Screenshot grounding data:
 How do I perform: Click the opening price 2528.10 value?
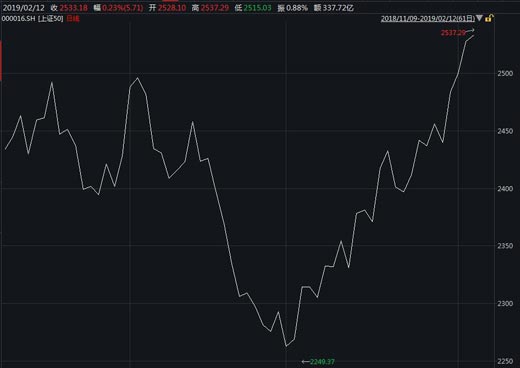[x=172, y=8]
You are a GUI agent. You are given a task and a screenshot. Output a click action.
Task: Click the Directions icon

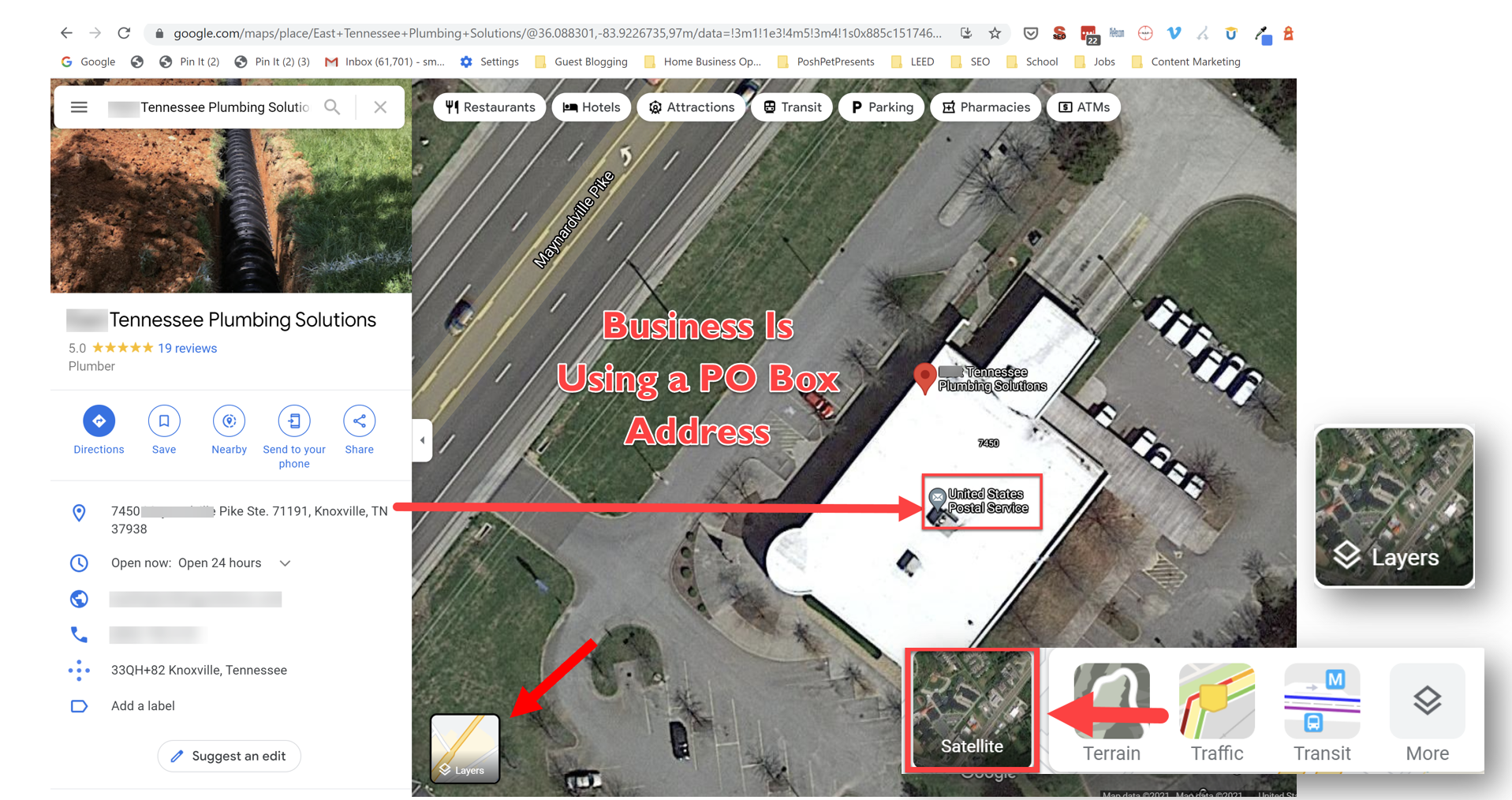[99, 421]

What is needed:
Give back all the data exactly, minus pictures.

Solution to the exercise:
 How do I perform: Click the opening price 2528.10 value?
[x=172, y=8]
You are a GUI agent. You are given a task and a screenshot. Output a click action.
Task: Click the Directions icon

[99, 421]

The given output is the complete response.